Items listed in a dataset:
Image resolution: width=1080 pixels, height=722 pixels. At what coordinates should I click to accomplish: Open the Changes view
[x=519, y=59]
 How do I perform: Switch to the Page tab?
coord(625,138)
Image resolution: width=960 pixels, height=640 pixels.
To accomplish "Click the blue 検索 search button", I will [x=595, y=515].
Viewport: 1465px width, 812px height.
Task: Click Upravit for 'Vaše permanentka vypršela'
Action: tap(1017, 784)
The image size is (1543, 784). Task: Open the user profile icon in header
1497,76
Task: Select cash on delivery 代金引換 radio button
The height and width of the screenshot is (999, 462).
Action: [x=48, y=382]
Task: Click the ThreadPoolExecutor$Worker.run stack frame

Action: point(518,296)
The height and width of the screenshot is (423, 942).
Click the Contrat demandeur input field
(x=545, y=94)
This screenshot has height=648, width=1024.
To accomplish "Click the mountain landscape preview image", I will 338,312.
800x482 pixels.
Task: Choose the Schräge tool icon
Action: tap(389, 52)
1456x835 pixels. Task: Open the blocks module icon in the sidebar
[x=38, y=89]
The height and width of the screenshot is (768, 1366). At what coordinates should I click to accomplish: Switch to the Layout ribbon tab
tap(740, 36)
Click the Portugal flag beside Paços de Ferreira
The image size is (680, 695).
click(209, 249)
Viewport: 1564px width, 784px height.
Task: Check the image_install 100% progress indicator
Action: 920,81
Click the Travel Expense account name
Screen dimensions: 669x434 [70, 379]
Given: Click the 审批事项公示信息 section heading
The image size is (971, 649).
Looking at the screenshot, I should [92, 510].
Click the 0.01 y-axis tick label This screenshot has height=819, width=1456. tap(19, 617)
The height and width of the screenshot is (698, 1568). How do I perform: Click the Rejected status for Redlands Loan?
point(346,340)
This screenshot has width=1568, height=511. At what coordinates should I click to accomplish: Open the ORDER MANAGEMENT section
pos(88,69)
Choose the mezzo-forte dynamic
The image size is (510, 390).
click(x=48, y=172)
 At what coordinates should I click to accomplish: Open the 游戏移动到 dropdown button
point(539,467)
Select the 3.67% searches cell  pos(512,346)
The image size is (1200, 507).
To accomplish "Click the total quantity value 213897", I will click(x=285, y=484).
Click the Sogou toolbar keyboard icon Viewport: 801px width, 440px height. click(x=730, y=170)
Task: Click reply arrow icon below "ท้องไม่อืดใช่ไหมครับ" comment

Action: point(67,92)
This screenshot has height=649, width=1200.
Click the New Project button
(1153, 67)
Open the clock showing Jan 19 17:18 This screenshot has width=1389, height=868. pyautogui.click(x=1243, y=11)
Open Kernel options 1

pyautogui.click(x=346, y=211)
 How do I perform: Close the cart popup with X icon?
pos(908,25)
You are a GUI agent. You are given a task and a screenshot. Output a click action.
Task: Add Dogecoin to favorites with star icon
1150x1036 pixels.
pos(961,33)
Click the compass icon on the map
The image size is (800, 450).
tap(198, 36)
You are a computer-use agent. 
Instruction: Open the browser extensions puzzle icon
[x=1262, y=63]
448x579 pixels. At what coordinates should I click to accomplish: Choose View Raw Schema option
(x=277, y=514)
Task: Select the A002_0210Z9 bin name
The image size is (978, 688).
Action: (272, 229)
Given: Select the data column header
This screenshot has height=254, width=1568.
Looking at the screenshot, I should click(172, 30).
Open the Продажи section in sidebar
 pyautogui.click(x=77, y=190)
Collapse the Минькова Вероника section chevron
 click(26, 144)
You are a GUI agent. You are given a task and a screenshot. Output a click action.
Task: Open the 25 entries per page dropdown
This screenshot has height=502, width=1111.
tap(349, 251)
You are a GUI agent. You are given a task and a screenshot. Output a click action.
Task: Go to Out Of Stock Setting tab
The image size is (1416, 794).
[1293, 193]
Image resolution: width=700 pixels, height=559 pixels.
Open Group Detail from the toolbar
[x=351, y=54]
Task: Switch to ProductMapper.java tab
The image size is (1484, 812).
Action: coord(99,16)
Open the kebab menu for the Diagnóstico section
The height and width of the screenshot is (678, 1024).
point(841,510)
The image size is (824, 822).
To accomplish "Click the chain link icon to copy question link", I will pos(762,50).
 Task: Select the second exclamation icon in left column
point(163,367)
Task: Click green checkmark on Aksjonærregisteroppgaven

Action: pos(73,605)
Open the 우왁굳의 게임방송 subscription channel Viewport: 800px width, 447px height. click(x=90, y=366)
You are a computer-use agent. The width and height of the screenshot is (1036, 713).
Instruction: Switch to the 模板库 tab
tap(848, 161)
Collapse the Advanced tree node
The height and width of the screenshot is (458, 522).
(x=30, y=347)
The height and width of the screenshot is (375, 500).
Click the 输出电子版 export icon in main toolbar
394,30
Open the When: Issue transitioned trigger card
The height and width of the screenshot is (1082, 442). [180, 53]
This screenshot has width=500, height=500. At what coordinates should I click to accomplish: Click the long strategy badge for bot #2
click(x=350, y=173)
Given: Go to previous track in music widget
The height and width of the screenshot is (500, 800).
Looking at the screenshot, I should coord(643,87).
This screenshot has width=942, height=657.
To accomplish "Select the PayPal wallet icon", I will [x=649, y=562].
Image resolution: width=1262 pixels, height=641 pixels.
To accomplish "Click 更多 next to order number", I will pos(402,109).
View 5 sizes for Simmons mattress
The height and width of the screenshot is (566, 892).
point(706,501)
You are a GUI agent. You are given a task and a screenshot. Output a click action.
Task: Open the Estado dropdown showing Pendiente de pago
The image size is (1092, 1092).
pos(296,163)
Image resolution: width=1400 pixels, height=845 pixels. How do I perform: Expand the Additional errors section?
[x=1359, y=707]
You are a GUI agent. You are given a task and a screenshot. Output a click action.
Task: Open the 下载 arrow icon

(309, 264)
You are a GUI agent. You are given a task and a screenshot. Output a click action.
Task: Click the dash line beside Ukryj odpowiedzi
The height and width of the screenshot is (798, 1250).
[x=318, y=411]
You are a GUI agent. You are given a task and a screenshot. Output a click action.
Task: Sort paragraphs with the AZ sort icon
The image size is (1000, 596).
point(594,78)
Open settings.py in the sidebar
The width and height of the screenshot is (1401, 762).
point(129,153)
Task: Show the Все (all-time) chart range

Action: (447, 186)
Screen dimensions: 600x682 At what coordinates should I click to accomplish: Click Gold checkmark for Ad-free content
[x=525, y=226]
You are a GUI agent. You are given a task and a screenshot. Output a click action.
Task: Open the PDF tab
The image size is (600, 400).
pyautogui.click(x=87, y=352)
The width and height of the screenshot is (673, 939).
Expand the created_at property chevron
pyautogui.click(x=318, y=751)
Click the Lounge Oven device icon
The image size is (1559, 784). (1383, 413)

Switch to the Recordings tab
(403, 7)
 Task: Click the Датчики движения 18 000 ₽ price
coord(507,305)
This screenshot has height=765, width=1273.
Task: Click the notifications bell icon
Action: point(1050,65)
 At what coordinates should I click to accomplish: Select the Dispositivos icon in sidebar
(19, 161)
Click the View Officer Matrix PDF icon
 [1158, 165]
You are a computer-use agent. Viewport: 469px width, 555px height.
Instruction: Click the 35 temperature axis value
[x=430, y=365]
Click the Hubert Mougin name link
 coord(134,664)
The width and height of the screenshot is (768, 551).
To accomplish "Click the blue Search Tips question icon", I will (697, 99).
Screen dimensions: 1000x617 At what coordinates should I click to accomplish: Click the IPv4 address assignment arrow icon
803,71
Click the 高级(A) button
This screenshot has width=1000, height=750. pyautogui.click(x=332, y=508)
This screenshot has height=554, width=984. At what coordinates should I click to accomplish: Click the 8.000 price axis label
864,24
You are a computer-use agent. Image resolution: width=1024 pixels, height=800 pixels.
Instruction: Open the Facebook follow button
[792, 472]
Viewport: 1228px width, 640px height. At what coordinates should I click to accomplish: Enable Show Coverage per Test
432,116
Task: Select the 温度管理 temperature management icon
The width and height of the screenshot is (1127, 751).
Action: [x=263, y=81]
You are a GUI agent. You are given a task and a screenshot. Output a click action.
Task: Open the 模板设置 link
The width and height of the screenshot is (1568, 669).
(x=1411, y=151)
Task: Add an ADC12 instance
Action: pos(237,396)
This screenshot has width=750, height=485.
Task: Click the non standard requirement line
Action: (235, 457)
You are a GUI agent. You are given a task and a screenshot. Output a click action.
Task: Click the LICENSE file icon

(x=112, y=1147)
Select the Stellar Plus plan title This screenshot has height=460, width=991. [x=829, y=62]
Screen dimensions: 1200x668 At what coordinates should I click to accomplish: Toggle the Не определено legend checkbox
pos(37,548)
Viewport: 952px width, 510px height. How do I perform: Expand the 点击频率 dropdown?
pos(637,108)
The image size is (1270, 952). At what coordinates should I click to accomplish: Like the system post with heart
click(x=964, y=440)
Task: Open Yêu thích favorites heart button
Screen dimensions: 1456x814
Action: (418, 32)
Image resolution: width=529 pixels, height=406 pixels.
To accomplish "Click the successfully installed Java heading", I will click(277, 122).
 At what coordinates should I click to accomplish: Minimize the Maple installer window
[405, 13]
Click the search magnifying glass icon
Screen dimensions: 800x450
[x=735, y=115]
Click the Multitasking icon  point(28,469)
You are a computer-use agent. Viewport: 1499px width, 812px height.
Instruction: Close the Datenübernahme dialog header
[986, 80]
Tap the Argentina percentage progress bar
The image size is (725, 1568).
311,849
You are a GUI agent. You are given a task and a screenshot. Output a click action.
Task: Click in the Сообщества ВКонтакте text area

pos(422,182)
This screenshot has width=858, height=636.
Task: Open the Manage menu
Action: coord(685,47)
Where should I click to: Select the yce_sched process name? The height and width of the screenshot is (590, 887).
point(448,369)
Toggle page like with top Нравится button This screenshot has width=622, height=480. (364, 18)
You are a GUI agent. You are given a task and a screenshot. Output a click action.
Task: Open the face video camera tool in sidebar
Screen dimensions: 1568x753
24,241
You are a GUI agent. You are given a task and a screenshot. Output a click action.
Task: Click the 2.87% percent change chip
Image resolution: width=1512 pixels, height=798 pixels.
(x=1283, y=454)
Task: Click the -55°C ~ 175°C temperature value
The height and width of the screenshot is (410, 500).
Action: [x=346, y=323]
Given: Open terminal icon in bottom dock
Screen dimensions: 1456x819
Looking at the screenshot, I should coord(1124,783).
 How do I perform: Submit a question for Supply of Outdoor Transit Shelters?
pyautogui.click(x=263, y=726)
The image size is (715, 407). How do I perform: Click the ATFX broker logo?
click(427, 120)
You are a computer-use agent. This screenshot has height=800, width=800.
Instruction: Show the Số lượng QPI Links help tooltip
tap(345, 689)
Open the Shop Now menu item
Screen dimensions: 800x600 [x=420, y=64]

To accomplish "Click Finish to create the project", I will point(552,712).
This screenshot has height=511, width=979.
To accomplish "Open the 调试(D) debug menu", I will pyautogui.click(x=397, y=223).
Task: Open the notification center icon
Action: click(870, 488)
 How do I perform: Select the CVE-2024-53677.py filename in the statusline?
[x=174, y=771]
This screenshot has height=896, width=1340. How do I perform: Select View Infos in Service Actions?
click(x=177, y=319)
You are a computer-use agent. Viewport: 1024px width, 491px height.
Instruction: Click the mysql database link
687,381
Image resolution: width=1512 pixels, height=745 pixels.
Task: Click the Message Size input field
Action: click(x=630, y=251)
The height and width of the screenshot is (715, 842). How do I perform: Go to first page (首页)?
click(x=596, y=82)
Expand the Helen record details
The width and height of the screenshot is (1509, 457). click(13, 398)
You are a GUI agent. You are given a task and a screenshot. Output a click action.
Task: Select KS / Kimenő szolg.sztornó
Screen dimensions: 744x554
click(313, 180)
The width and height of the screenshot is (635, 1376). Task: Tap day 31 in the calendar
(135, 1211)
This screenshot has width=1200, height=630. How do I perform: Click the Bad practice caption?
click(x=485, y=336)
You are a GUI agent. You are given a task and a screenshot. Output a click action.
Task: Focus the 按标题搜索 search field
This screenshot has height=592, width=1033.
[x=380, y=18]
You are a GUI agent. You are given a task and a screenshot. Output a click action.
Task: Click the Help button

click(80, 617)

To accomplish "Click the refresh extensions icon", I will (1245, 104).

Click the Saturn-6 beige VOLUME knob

Exercise brief
Copy out, word for word, the lines of the records from the one containing "The height and width of the screenshot is (423, 942)." through the one containing "Looking at the screenshot, I should [92, 510].", with both of those lines included.

Completed exercise
The height and width of the screenshot is (423, 942).
Click the Contrat demandeur input field
(x=545, y=94)
This screenshot has height=648, width=1024.
To accomplish "Click the mountain landscape preview image", I will 338,312.
800x482 pixels.
Task: Choose the Schräge tool icon
Action: tap(389, 52)
1456x835 pixels. Task: Open the blocks module icon in the sidebar
[x=38, y=89]
The height and width of the screenshot is (768, 1366). At what coordinates should I click to accomplish: Switch to the Layout ribbon tab
tap(740, 36)
Click the Portugal flag beside Paços de Ferreira
The image size is (680, 695).
click(209, 249)
Viewport: 1564px width, 784px height.
Task: Check the image_install 100% progress indicator
Action: 920,81
Click the Travel Expense account name
Screen dimensions: 669x434 [70, 379]
Given: Click the 审批事项公示信息 section heading
The image size is (971, 649).
Looking at the screenshot, I should [92, 510].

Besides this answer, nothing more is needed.